At one time you see the lifeless body of your beloved in an
expensive coffin and in a twinkle of an eye, everything is reduced to a tiny
box of ashes. God have mercy.
The World Health Organisation had given advice against
repatriation. So the only way to repatriate John’s body was to cremate him. This
is unZimbabwean and contrary to what we stand for and to who we are.
If you have not attended a funeral with a cremation before,
you might be wondering what to expect: how long a cremation service takes, and
what you need to know.
John’s coffin was taken to the location for the service and
placed on a raised platform.
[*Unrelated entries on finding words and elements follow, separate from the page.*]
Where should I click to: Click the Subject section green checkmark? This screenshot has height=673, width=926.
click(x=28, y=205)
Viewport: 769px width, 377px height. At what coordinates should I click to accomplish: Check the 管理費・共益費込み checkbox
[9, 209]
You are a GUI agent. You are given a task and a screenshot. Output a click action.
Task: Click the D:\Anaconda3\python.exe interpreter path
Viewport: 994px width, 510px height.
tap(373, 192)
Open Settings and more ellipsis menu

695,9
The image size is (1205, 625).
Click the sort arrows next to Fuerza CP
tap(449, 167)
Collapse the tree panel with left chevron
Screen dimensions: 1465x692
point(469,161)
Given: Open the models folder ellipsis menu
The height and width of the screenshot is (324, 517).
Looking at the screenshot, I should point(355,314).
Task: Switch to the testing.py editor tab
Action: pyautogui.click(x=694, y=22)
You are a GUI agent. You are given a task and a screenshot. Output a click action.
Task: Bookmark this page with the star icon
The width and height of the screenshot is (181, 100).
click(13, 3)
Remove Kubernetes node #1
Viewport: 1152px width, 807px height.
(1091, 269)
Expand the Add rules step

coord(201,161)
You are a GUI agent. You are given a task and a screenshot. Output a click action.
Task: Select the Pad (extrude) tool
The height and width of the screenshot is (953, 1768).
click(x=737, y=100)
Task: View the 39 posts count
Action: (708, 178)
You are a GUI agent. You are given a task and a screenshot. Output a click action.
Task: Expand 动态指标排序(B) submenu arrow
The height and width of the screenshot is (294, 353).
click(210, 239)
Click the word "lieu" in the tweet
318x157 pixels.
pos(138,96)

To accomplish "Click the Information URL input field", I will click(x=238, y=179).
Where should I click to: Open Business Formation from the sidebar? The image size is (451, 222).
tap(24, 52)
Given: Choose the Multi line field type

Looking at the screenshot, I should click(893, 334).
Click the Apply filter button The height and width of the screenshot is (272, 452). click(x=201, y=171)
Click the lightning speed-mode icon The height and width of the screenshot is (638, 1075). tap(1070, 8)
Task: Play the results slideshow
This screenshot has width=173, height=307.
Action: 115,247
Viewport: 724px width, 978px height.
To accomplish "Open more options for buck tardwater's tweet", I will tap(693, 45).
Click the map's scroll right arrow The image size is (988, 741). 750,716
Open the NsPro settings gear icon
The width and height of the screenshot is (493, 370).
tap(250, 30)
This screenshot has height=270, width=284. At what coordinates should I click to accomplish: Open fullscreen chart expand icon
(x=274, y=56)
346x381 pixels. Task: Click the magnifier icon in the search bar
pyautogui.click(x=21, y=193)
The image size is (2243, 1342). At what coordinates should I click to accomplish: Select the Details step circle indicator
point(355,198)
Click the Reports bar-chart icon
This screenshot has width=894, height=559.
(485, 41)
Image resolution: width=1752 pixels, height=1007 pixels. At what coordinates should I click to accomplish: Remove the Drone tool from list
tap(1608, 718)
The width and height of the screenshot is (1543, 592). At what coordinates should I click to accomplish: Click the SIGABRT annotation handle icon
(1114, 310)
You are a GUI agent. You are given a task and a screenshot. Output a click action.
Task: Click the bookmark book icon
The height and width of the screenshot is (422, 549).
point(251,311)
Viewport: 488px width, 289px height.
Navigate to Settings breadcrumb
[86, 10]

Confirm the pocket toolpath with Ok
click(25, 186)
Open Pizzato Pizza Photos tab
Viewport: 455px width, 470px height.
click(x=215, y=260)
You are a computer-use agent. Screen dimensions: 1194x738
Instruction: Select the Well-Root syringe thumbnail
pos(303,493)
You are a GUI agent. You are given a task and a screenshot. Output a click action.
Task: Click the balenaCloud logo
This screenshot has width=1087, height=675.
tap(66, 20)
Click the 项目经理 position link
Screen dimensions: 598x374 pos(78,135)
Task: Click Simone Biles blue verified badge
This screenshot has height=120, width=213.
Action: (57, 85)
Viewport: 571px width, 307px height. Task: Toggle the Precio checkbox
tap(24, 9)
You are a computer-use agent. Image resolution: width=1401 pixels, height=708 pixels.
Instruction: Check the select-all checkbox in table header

The funeral service was held in a special
dedicated room in the crematorium itself, this is because all Covid-19 victims
are sealed in plastics then put in coffins. Only five people are allowed.
The room and social distancing is strictly enforced.
You can imagine the pain of seeing your mother in anguish,
but you cannot hug her or get closer to comfort her.
It’s important to arrive on time, as cremation services are
usually held to a tight schedule. My father’s service took only twenty minutes.
Families can book more time (usually for an additional fee)
in normal circumstances, but these were not normal circumstances. There is no
order of service, which normally tells you what will happen at the cremation
service, as well as the details of any songs, prayers and readings.
The committal began before it started and ended before it
began. At the end of the service, the coffin was taken out of the room to begin
the process of cremation.
Curtains were quickly moved around the coffin, and out of
our view. Within seconds the funeral director showed guests the way out.
There was no opportunity at this point to see the flowers
that had been donated, and to give condolences to the family.
It was fast-tracked. It ended as quickly as it had begun.
Under normal circumstances, I would have been taken aside to be briefed by the
funeral director and the casket with the remains would have been kept in a
cool, temperature-controlled room in the funeral home until the service can
take place.
Ahead of the funeral, the person who has died will be
washed and dressed in clothing chosen by the family. But this was not to be in
this case.
No one was allowed to touch my father’s body. We realised
that before cremation, shoes with rubber soles and soft toys were not allowed,
as well as items like bottles, which explode.
Items with a battery in, like mobile phones, are also taken
out of the coffin before cremation. Before cremation takes place, the cremation
chamber is heated to around 870-980 ÂșC.
The coffin is then placed in the chamber, where a column of
flame ignites it. Cremation took up to three hours, after which only bone
fragments were left.
Next, a powerful magnet was used to pull metal fragments
out of the ashes. I was told a kind of grinder called a cremulator was used to
turn the bone fragments into a fine, grey-white powder.
The ashes were then placed in a container called an urn and
given to me and my mother. It was then left for the family to transport the
ashes to Zimbabwe.
So many questions remain in the minds of the bereaved. Are
the ashes we are burying solely ashes of the dead. Are we not carrying ashes of
others. How do you know that you have transported the ashes of the beloved one
to Zimbabwe.
Now there is no flight taking anybody home. The only flight
available is expensive. It also feels bad to keep the remains of one’s father
trapped in a small container in the house.